# My first handmade holster



## Infidel (Dec 22, 2012)

Most of you know I picked up a new Ruger Blackhawk this year, I was looking for a holster for it and decided that instead of investing $75+ on a holster I'd invest in some leatherworking tools and try my hand at making my own. I figured I'd share the results of my first attempt at it.


I'm happy with the stitching on the front side of it but I went a bit overboard on the Welt and had some trouble punching the awl through it so the back side is pretty crude, good thing no one is going to see that, well except you guys I guess.


I do like the way the stitching on the belt loop came out even if the rest of the stitching on the back looks kind of amateurish.


As you can see the welt is very thick, three layers of leather plus the holster material for a grand total of 5 layers and about 3/4" thick.


I definitely like the way it fits in the holster and the general look.


View of the fit from the top, I could have pushed the welt back another 1/4" or so but it'll work as is.


Here's the matched pair.

So all in all I like the holster and am satisfied with the end product. The satisfaction of the job well done more than makes up for my few nit picky criticisms. Should make a great holster for banging around the woods, especially during deer season.

-Infidel


----------



## redhawk (May 7, 2014)

Nice job!! Great looking stitching too!!


----------



## Moonshinedave (Mar 28, 2013)

Not a bad looking holster by any means, and considering it was your first, I'd say great job.


----------



## paraquack (Mar 1, 2013)

Nice looking, did you punch the holes before using the awl?


----------



## rice paddy daddy (Jul 17, 2012)

Of course, me being a Ruger guy, the very first thought that popped into my brain was what caliber?
I admire handy people, you did a good job.


----------



## sarge1967 (Dec 2, 2013)

I'd say you did good for your first try.


----------



## SAR-1L (Mar 13, 2013)

I really like your holster it really looks well seasoned. ^^
(Is that gun on a cutting board, with some paparika? lol.)


----------



## Infidel (Dec 22, 2012)

> Nice looking, did you punch the holes before using the awl?


Yes, I had some issues with it too, ended up bending the awl trying to drive it through 5 layers of leather in that welt. Guess I'll have to pick up another one of those on my next order or if I end up at hobby lobby. I may try using a drill press for the holes if I do another project with a welt like that.



> Of course, me being a Ruger guy, the very first thought that popped into my brain was what caliber?
> I admire handy people, you did a good job.


It's a .45 colt/ACP convertible, next I'm thinking of doing a belt carrier for the spare cylinder. It'll kind of look like a speed loader carrier or at least in my head that's how it looks.



> I really like your holster it really looks well seasoned. ^^
> (Is that gun on a cutting board, with some paparika? lol.)


Yes and no, it's a cutting board that I'm using for my leather work but the brown on the board is actually dye from me working on the leather before the dye was fully cured.

———

Jobs –
1. In the holster thread, how many layers of leather make up the welt, counting the holster material?
2. List the usernames of everyone other than Infidel who posted in the holster thread.
The entries after the holster thread are not needed.

Entries drawn from a collection
———

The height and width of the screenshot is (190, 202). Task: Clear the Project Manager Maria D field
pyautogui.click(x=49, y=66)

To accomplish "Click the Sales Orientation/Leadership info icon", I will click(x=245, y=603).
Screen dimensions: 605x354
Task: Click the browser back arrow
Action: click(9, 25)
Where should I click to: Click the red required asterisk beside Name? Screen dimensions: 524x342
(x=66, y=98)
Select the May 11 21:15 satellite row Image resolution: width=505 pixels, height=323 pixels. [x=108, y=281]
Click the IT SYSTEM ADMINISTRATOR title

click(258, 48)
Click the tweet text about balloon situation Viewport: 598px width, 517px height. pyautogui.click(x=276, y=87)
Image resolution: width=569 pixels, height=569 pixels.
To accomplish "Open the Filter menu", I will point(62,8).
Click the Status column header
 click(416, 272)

———

Per-task outputs –
1. Five layers.

2. redhawk, Moonshinedave, paraquack, rice paddy daddy, sarge1967, SAR-1L